Who Says You Can’t Drive Over 90?

By Friday23

Here in the retirement home there is an exclusive clique that meets regularly. They gather in the far corner of the coffee lounge and shut their mouths the moment anyone comes close to where they are sitting. Yesterday I stumbled across the answer – nonagenarian drivers! These few men and one woman hold regular meetings where they discuss their driving, ask each other for advice on how to renew their licenses, test each other on the eye-charts which they know by heart and exchange stories of their adventures and conquests on the roads.

I approached the one man that I recognized and suggested that I may be interested in becoming a member.

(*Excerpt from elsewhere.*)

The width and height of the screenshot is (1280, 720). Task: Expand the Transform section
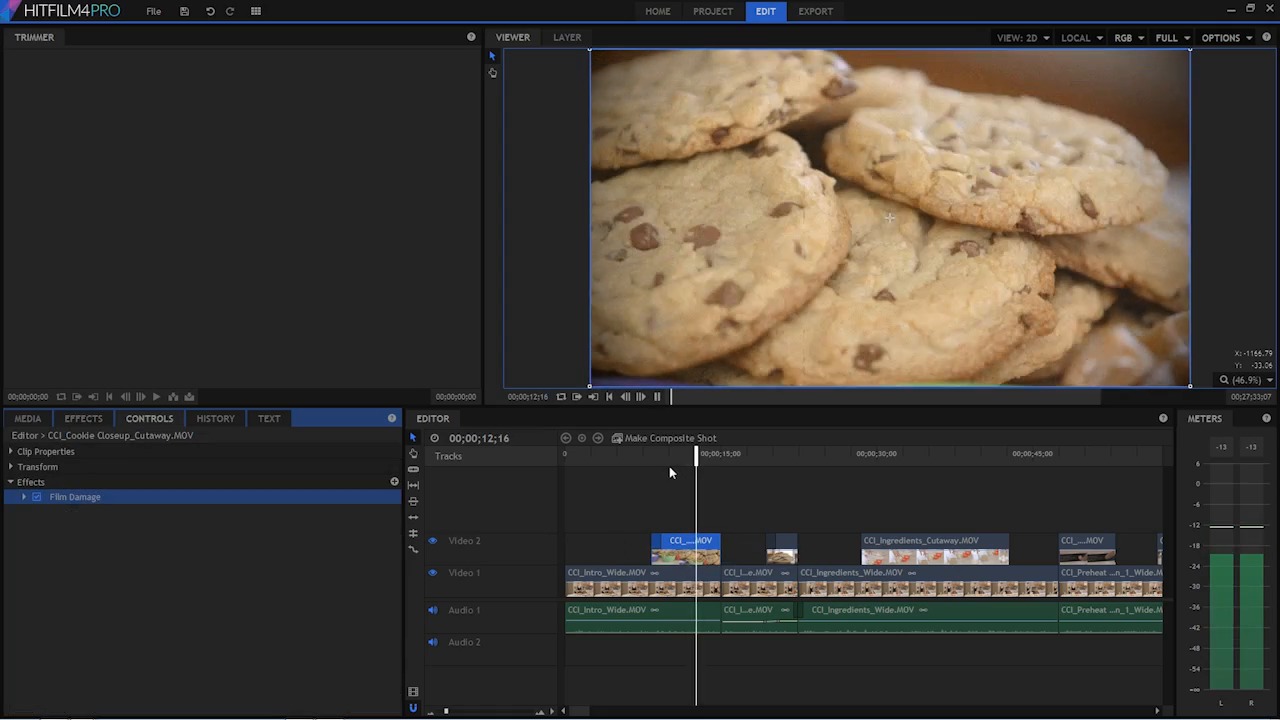[11, 467]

“How old are you?” he asked.

“A few months over 86,” I replied.

“Come back in five years, sonny! I could get thrown out of the club just for talking to you! Say, do you want to come with me? I’m just popping down to the mall to pick up a pair of shoes I left for repair. And you can help me in and out of my car. I’m a little tottery. Old age and all that stuff…”

I looked at him in amazement. He needs help get in and out of his car and then he’s going to drive it? He has a license? But I was nervous to ask him.

His car is old and battered. “There were a lot of concrete columns in the last place I lived,” he apologized, pointing his walking stick at the bodywork. With much groaning I got him behind the wheel and I went around to the passenger seat. Neither of the front doors closed properly. He fired up the engine which made a terrible noise and then backed out of the parking slot very slowly. He made a complicated 8-point maneuver to get the car facing the exit and then zoomed through the gates and out into the traffic without so much as a glance in the rearview mirror. Cars racing down the street swerved and hooted and a couple sent messages with their fists and fingers.

“Everyone is so impatient these days,” he muttered. “They shouldn’t be behind the wheel of a car at all.”

A pizza boy on a motor scooter shot into the road from a side-street and I could have sworn that my driver swerved towards him. “That’s the third time I’ve missed that guy this week,” he said. “I’ll get him one of these days.”